### Task objective
Locate the line containing "Screen dimensions: 1016x1770" in the material below. Copy that line and all following lines through the end exactly, omitting any pictures.

### Task data

■ ■ ■ ■ ■

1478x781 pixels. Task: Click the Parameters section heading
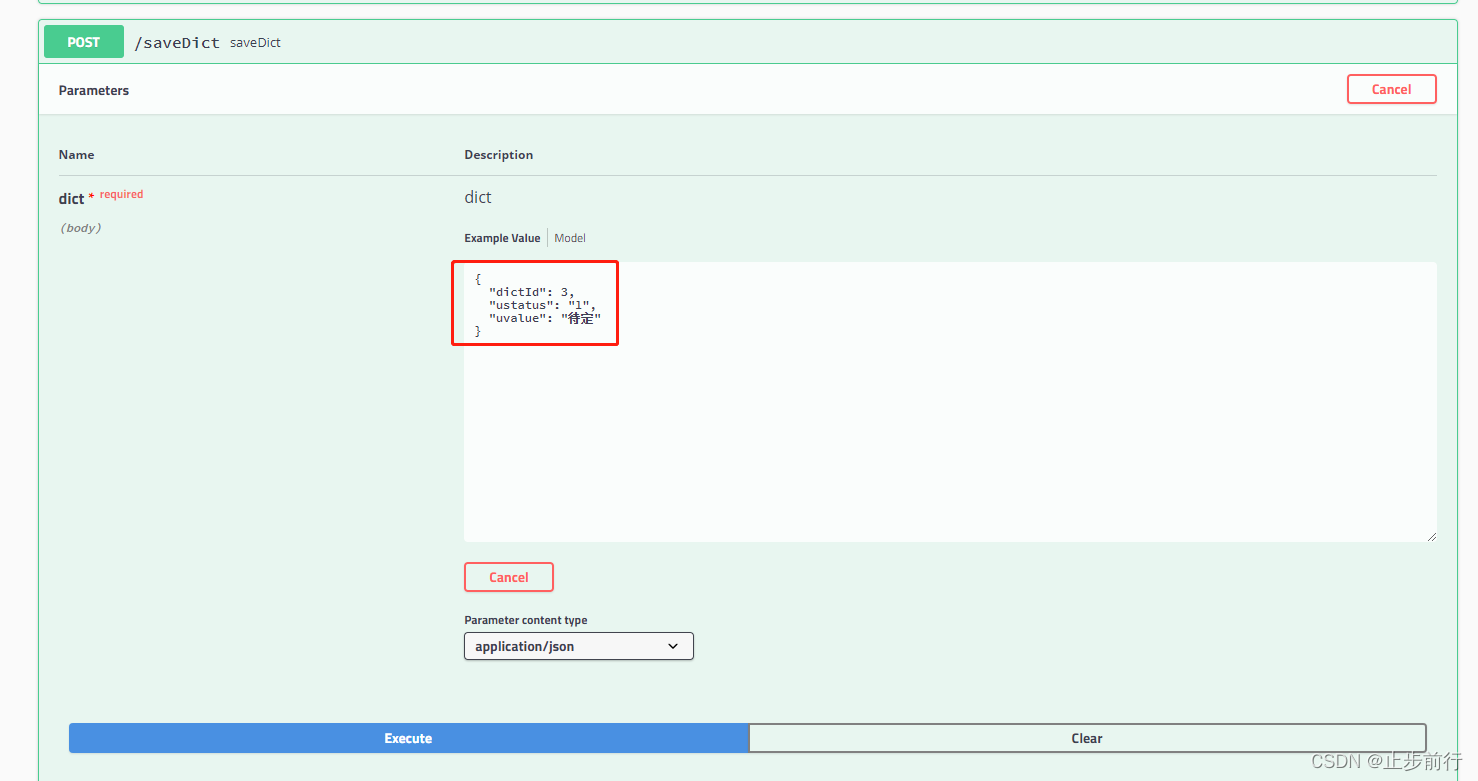(94, 90)
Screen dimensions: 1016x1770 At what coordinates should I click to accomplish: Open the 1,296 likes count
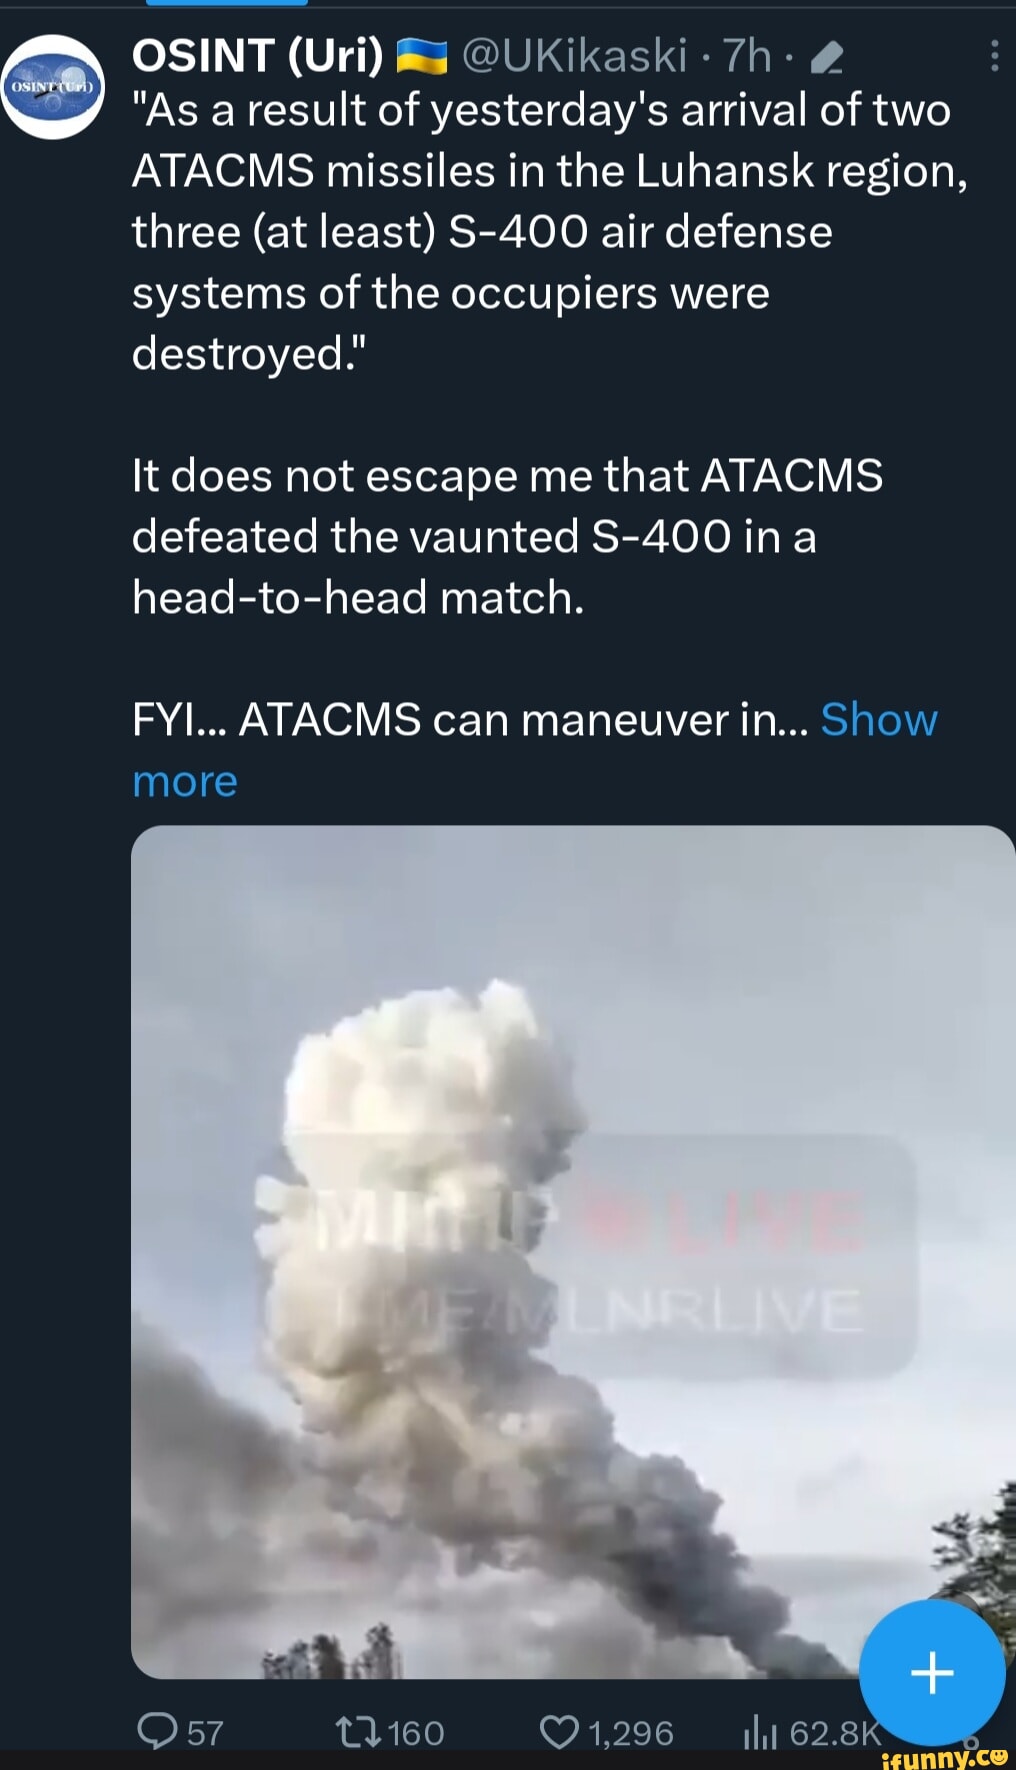(631, 1732)
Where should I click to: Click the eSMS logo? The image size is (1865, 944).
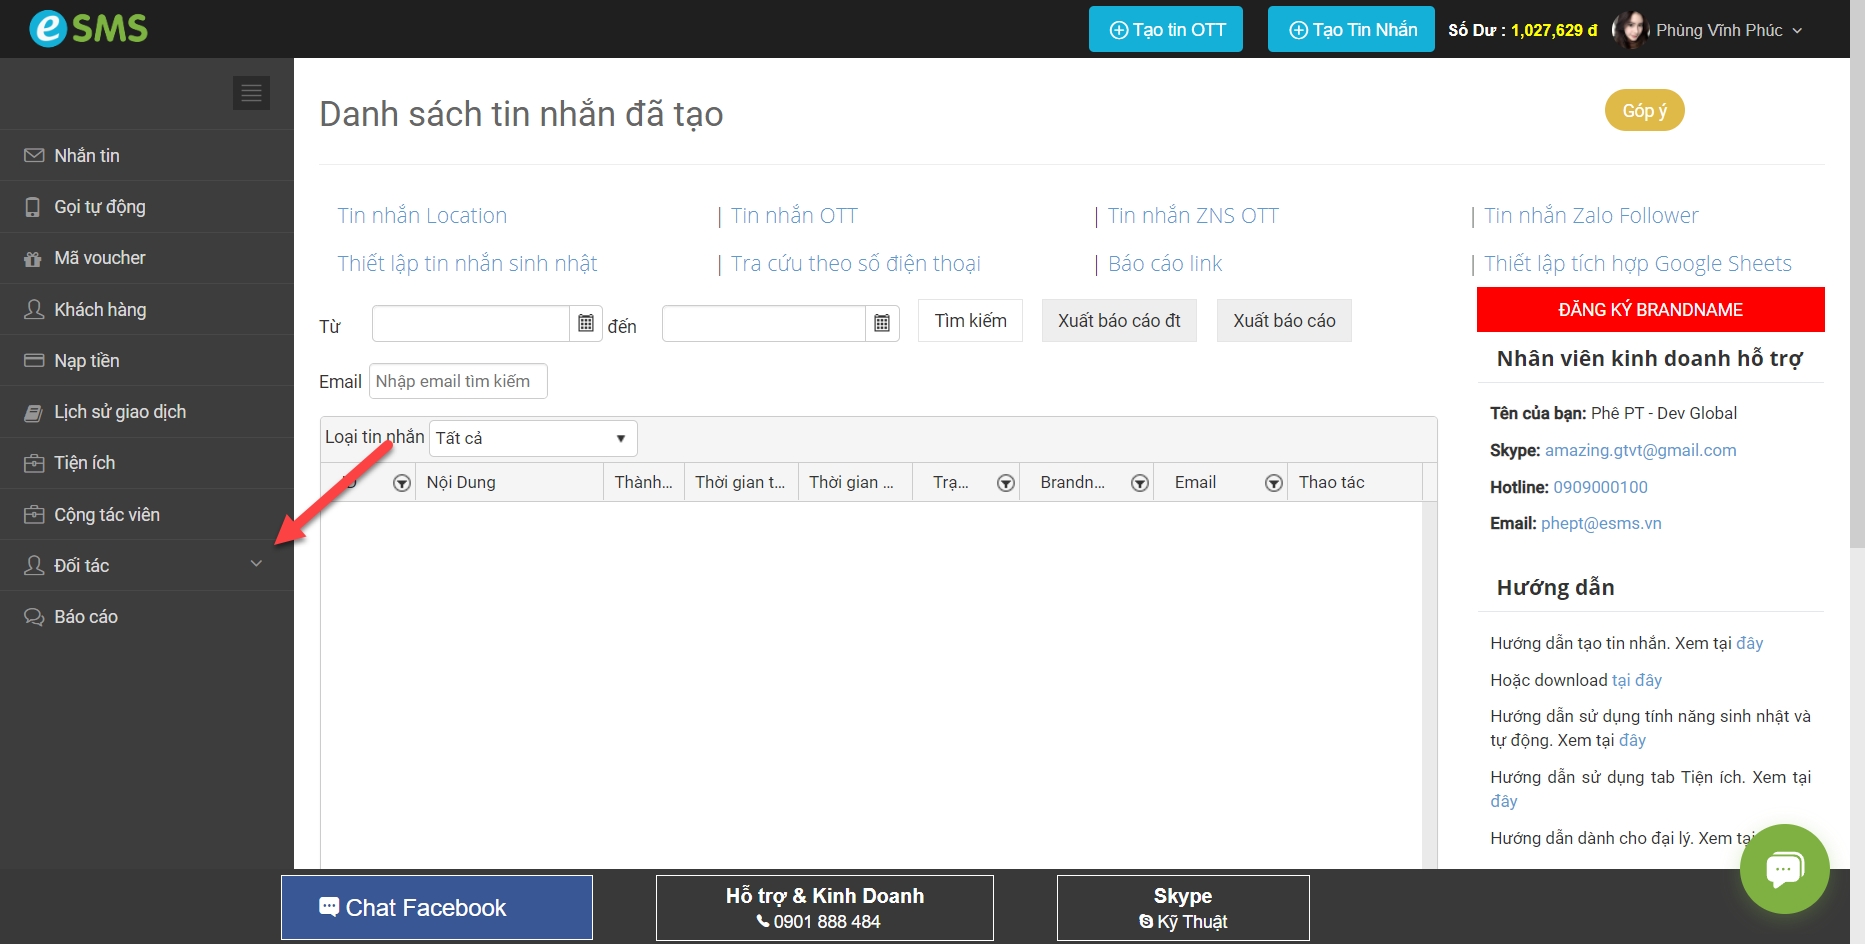(88, 28)
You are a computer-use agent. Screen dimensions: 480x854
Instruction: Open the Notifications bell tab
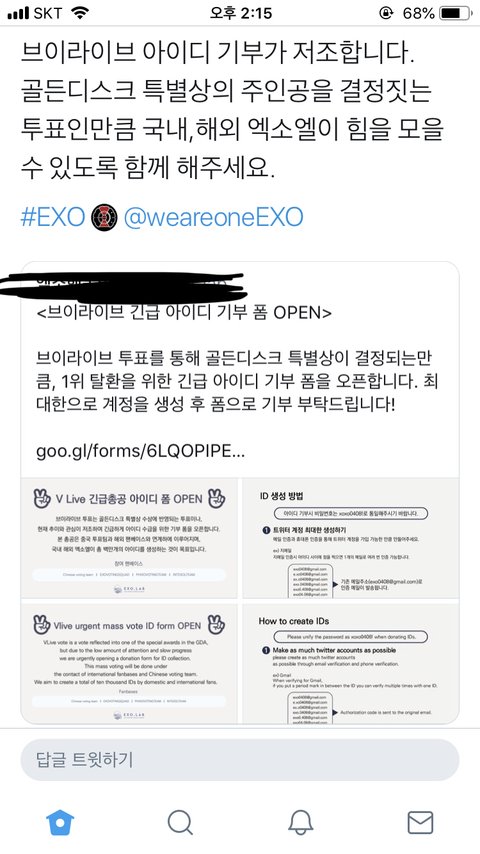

■ ■ ■ ■ ■

### Final answer
Screen dimensions: 1016x1770 At what coordinates should I click to accomplish: Open the 1,296 likes count
(631, 1732)
Where should I click to: Click the eSMS logo? The image size is (1865, 944).
(88, 28)
You are a computer-use agent. Screen dimensions: 480x854
Instruction: Open the Notifications bell tab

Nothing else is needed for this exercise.